Natural Language Processing (NLP) in Python with 8 Projects - Text summarization

Natural Language Processing (NLP) in Python with 8 Projects 목차

Text summarization

text = """ Maria Sharapova has basically no friends as tennis players on the WTA Tour. The Russian player has no problems in openly speaking about it and in a recent interview she said: ‘I don’t really hide any feelings too much.
I think everyone knows this is my job here. When I’m on the courts or when I’m on the court playing, I’m a competitor and I want to beat every single person whether they’re in the locker room or across the net.
So I’m not the one to strike up a conversation about the weather and know that in the next few minutes I have to go and try to win a tennis match.
I’m a pretty competitive girl. I say my hellos, but I’m not sending any players flowers as well. Uhm, I’m not really friendly or close to many players.
I have not a lot of friends away from the courts.’ When she said she is not really close to a lot of players, is that something strategic that she is doing? Is it different on the men’s tour than the women’s tour? ‘No, not at all.
I think just because you’re in the same sport doesn’t mean that you have to be friends with everyone just because you’re categorized, you’re a tennis player, so you’re going to get along with tennis players.
I think every person has different interests. I have friends that have completely different jobs and interests, and I’ve met them in very different parts of my life.
I think everyone just thinks because we’re tennis players we should be the greatest of friends.
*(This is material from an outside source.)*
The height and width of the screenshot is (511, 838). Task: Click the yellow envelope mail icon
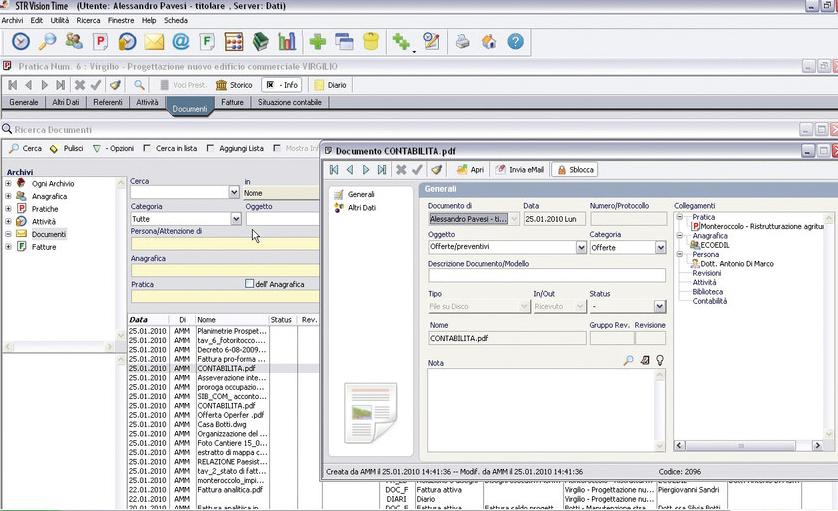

But ultimately tennis is just a very small part of what we do.
There are so many other things that we’re interested in, that we do. """
len(text)
1563

1) Importing the libraries and Dataset

string.punctuation in Python

참고 사이트- https://www.geeksforgeeks.org/string-punctuation-in-python/

import spacy
from spacy.lang.en.stop_words import STOP_WORDS
from string import punctuation
nlp = spacy.load("en_core_web_sm")
doc = nlp(text)
tokens = [token.text for token in doc]
print(tokens)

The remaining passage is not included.